The couple led a team to Nigeria in November 2005, followed by a second effort in January 2007. (A third trip took place in early 2008.) Brad led a trip in November 2007 that combined an NID with the third annual West Africa Project Fair.

Nigeria presents numerous cultural and logistical challenges, but Howard recognizes it as the final slog for the polio eradication effort. “We’ve been pushing a car up a hill for about 20 years,” he says. “We’re so near the top, but we’re really tired. There’s a great motivation to let go of that car. But we can’t because we all know what will happen.”

Andy Loveless
Rotary Club of Cambria, Calif., USA

Andy Loveless didn’t realize that polio eradication was among Rotary’s goals when he attended his first lunch meeting with his friend and sponsor Bruce Howard. Though he had traveled on projects with other groups, including a trip to bring ophthalmological care to children in Mexico and several visits to Romania to do service work with orphanages, he wasn’t sure at first how he fit in with Rotary. He considered resigning.

Then Howard invited him to join an NID in Nigeria.

“It was a light bulb moment – kids and polio,” Loveless says. “I couldn’t believe I was being offered a chance to go to the epicenter of polio in the world and eradicate it, to be a part of that.

“I didn’t have to think. I had no idea how I was going to do it. I said sure.”

Loveless, who has owned a window-washing business for 25 years, has a loyal and supportive clientele. When he decided to participate in his first NID in 2005, his customers opened their wallets. “The first trip I went on, my clients pretty much paid my way,” he says.

In 2007, he went on NIDs in India and Nigeria, where he also attended a Rotary peace conference.

Everywhere he went, Loveless says, people asked him, Why are you here? What are you doing here? “I told them their kids are my kids, and I care about them just as much. And I told them about my mother.”

Loveless’ mother had polio as a child and now has postpolio syndrome. He has vowed to do whatever he can to eradicate the disease in her lifetime.

Through NIDs, Loveless found a way to pursue two big dreams simultaneously. “I’ve found my purpose. I’ve found what I’ve been saying for years: that I was going to change more kids’ lives than I could ever possibly imagine.
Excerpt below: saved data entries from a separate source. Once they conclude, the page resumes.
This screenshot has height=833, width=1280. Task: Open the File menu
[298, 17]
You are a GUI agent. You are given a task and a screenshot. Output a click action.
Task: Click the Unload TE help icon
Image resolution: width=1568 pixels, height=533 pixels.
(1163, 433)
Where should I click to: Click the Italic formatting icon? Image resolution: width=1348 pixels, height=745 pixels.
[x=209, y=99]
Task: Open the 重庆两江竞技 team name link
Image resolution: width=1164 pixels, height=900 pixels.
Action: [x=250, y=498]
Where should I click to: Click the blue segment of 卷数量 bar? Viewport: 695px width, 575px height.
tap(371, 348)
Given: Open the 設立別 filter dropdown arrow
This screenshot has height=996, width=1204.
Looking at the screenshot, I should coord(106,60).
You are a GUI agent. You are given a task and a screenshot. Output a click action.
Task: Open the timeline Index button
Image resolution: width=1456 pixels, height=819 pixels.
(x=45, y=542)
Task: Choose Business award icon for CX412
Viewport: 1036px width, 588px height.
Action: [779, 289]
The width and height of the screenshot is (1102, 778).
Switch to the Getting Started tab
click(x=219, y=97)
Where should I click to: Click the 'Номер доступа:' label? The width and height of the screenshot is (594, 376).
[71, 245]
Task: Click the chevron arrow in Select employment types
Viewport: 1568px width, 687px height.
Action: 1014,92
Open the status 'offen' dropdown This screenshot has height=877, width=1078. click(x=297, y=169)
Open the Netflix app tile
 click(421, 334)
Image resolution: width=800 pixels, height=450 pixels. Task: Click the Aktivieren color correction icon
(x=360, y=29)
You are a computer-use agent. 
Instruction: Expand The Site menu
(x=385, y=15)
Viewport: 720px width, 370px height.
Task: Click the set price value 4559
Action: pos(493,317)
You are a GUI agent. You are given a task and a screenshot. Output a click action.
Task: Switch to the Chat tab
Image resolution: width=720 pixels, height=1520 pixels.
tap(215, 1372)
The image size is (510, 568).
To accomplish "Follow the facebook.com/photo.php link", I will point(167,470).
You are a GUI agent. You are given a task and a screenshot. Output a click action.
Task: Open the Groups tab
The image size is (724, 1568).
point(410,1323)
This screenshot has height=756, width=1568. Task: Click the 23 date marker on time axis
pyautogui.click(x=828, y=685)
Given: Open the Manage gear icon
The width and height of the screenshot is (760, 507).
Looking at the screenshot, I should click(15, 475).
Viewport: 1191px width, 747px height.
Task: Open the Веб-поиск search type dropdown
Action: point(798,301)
I never knew how that was going to happen, but it’s been shown to me.”

Michael Jeffery
Rotary Club of Barrow (Nuvuk), Alaska, USA

As a member of one of the world’s northernmost Rotary clubs, Michael Jeffery has sometimes felt disconnected from the global organization.

The remote location of Barrow, Alaska, which sits on a point jutting out into the Arctic Ocean, makes traveling expensive, and Jeffery’s job as a superior court judge keeps him busy.

But an NID in India helped him understand that, as a Rotarian, he was part of something big.

In November 2006, his club’s PolioPlus committee chair sent an e-mail urging people to participate in the NID. Jeffery, who had spent five years in India seeking spiritual enlightenment as a young man in the 1970s, decided it was time to return.

“I said, I don’t know how, but I’m going to do it,” he says. After persuading the local magistrate to fill in for him on the bench and brushing up on his rusty Hindi, he set off on the long journey.

On the second day, at the formal NID kickoff, the full impact of what he was doing hit him.

“We get to this village with mud streets,” he recalls. “Then someone comes over to me and asks, ‘Would you like to vaccinate a child?’ Oh, yeah! Suddenly, I find myself with an infant in my arms. Basically, you have a little bottle of the vaccine with a rubber tip, and you squeeze two drops into the mouth. I did that and just got emotional. It was extremely moving.”

The moment connected Jeffery in a new way to the club he’d belonged to for 20 years.

“We were part of a National Immunization Day that was going to vaccinate over 100 million children across India,” he marvels, “and there I was, part of this amazing campaign.”